Mumsnet has not checked the qualifications of anyone posting here. If you need help urgently or expert advice, please see our domestic violence webguide and/or relationships webguide. Many Mumsnetters experiencing domestic abuse have found this thread helpful: Listen up, everybody

Support for those in Emotionally Abusive Relationships

1000 replies

ViVee · 20/05/2011 21:49

I thought it would be a good idea to start a thread, a place to vent, offer support, advice.

I'm in an emotionally abusive relationship but I'm trying to find the tools to fight back - I've recently started counselling & the Lundy Bancroft book (Why Does He Do That? Inside The Minds of Angry and Controlling Men) (recommended by mumsnetters) has become my bible.

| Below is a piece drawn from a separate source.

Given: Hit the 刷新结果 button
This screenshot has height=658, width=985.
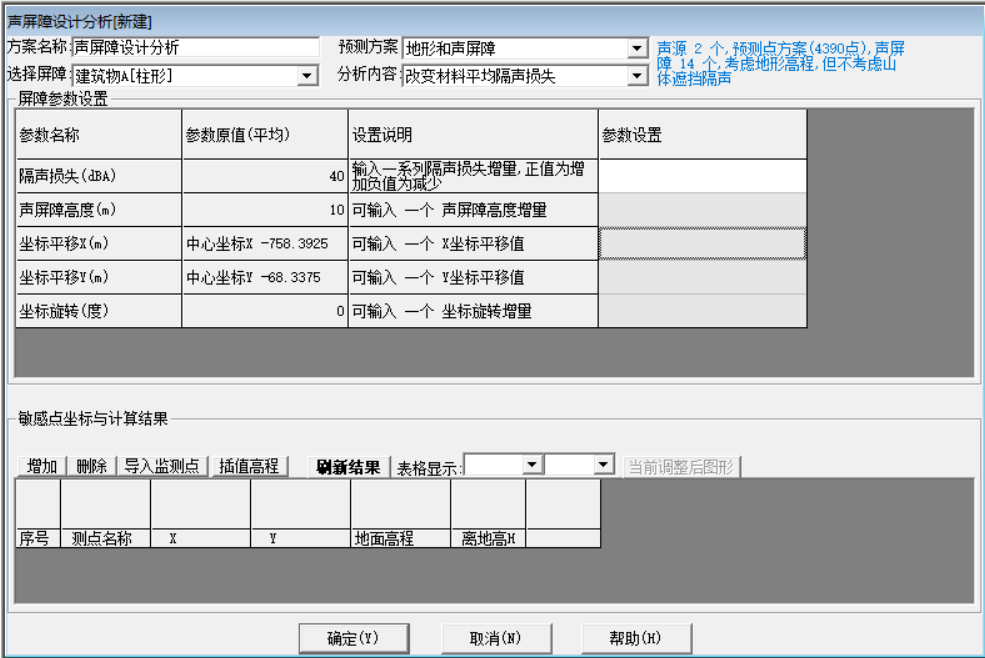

Anyone else feel the same?

OP posts:
cathkidstonbag · 17/06/2011 10:24

Hurryup - well what a nasty piece of work he is. I hope your boss responds ASAP and makes you feel better. Karma needs to come and get him very soon! You just have to try and rise above it, easy for me to say I know. And your H isn't all you are worth but I know how you feel.
Nope definately won't leave. I asked him to months ago just for a week or 2. He refused to leave "his" house. Not his wife or his DC but his house. He told me if anyone was going it would be me. He then told DC that daddy might have to leave one day because mummy was cross with him and he would really miss them (think I've posted about that before). Total a-hole thing to do IMO. So every time the atmosphere gets bad my DC get upset and ask me not to make daddy go away.
So I slap on the smile and suck up all the crap I have to deal with and hope that one day life will get better.
I did tell DH I was serious about leaving, he got a bit worried last weekend but obviously he's forgotten that now!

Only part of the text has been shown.